After two years and a more than a few fishing trips, chef Kate Williams will debut her first solo restaurant in Detroit. Here’s what to expect from the rising star.
Chef Kate Williams
Credit: Marvin Shaouni Photography

“Dude, we caught 2,000 pounds of Asian carp last week,” says Kate Williams.

This is a Facebook message I received in late April from Williams, the chef who cut her teeth at Relae in Copenhagen, made her name at Republic Tavern in Detroit and is counting down the days (along with the rest of us) until she opens the doors officially next Wednesday for her first restaurant, Lady of the House in Detroit’s Corktown neighborhood.

And that message tells you a lot about Williams.

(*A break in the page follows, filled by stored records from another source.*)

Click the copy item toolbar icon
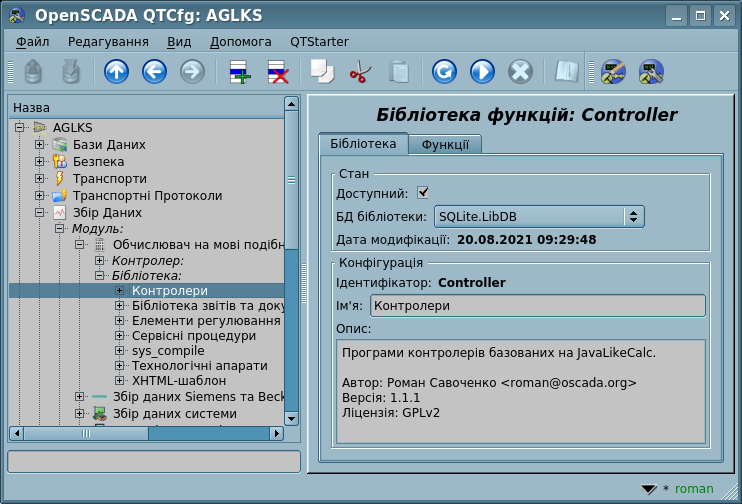 click(321, 72)
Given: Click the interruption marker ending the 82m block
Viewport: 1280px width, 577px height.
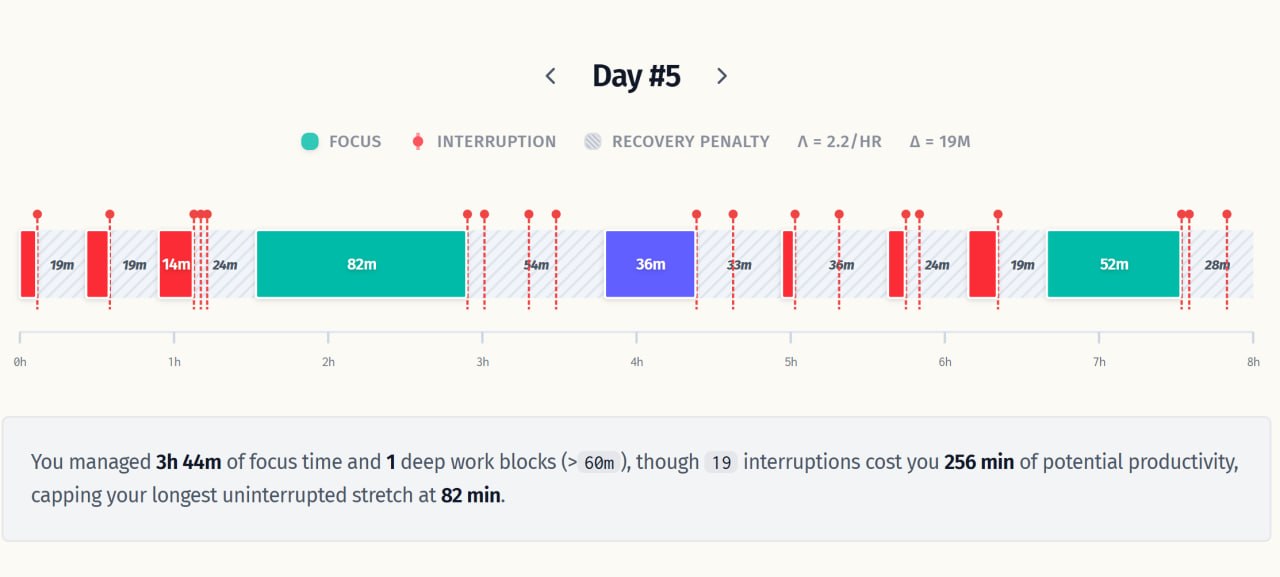Looking at the screenshot, I should tap(467, 214).
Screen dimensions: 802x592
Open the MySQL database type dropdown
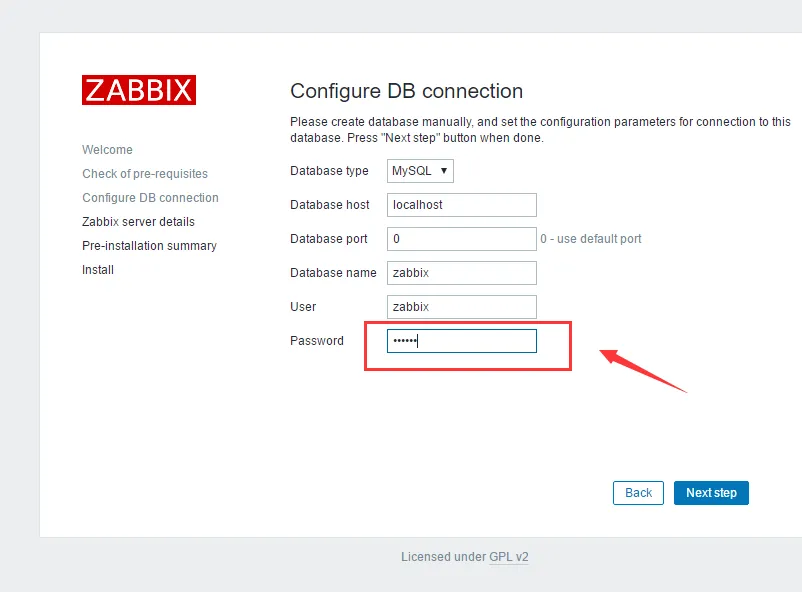pos(420,171)
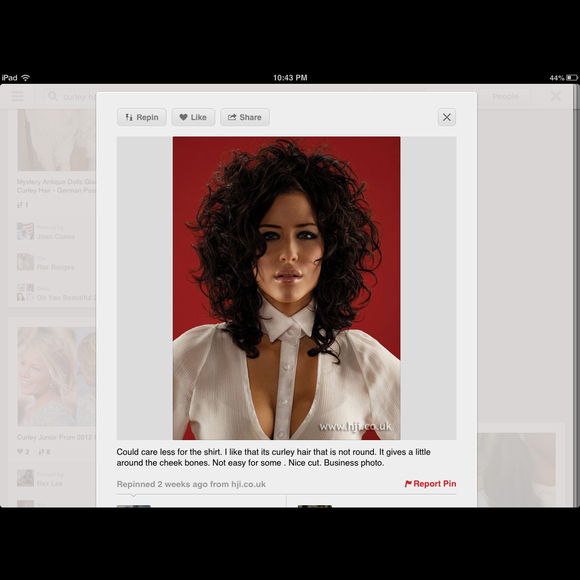This screenshot has width=580, height=580.
Task: Tap the battery indicator icon
Action: pos(572,78)
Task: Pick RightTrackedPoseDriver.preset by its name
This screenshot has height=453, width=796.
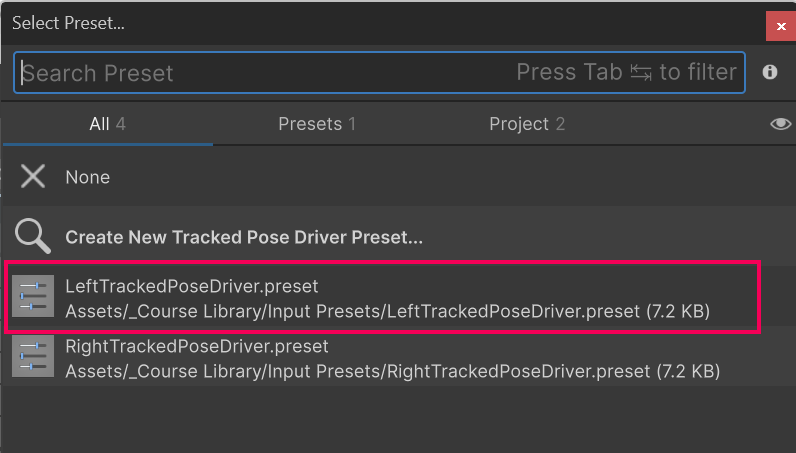Action: pos(196,347)
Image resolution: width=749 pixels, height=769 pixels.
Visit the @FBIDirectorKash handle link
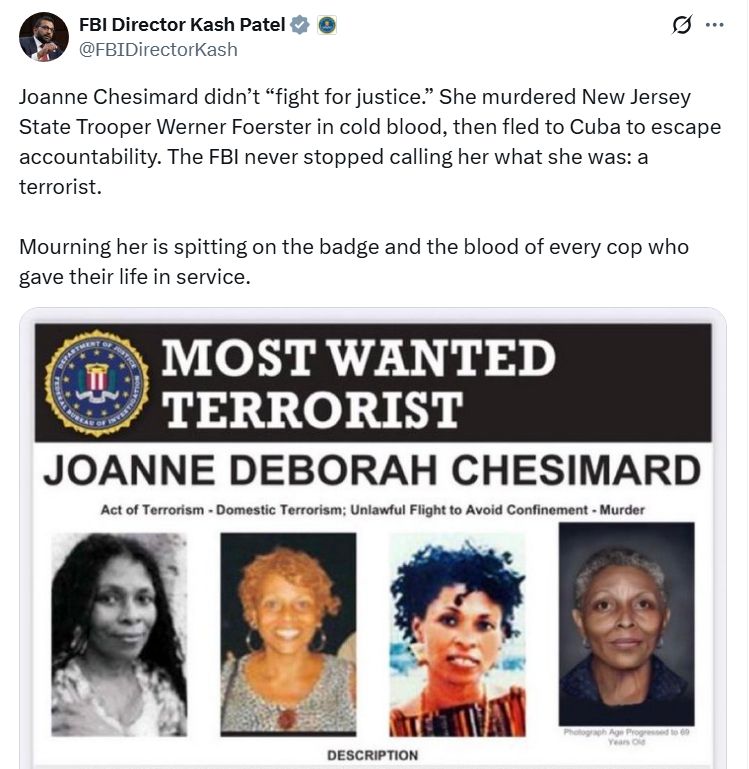click(x=158, y=50)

This past spring, she ventured over to Peoria, Illinois, to meet a fisherman who specializes in catching the invasive species taking over the Illinois and Mississippi Rivers.

“The carp are headed for the Great Lakes and can hatch up to 2 million eggs in their lifetime, so there’s a huge movement to get them in menus,” she says. “They are a pain since they’re hard to fillet, but they taste great, like cod. Just tender white fish.”

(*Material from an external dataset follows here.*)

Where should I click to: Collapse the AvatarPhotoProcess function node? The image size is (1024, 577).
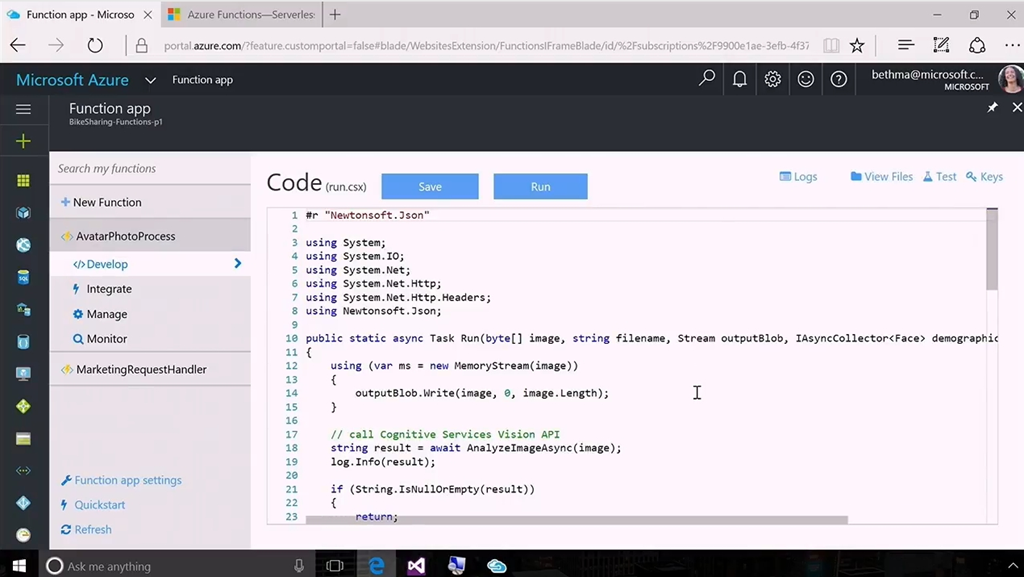[x=125, y=236]

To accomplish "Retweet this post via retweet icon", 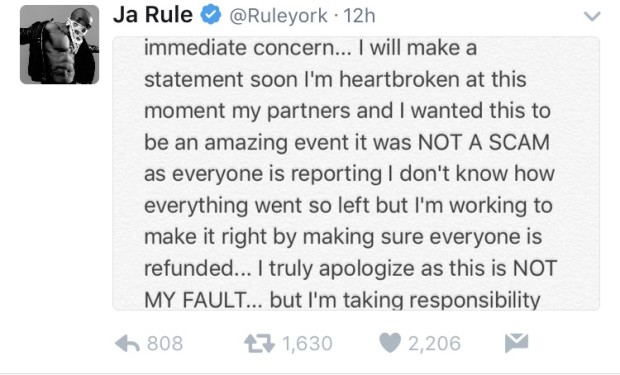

Williams toyed with confiting the carp to make the extra set of bones easier to take out, and now for Lady of the House, she’s transforming the notorious fish into a gribiche served with a chilled squash soup and nasturtium oil. That’s the Williams touch—taking what some might see as an obstacle and turning it into opportunity.

The restaurant took two years to open, and she used that dead time to pop up her restaurant around the country and bring a bit of Detroit wherever she went, like Detroit City Distillery gin made especially for her and stocked at the Lady of the House bar. After her first space fell through, the Detroit native took on an old Tigers bar, with its Irish bar design still intact, and made it the house.

With sherry and sake on tap and hearty mains, like lamb steaks with charred cucumber and crispy corn silk, this is the party you want to be invited to. And you'll find Williams there, exceptionally welcoming.

“It’s not like I’m the lady of the house, though,” she says. “It’s the idea of being taken care of. I became a chef because I wanted to be the ultimate hostess.”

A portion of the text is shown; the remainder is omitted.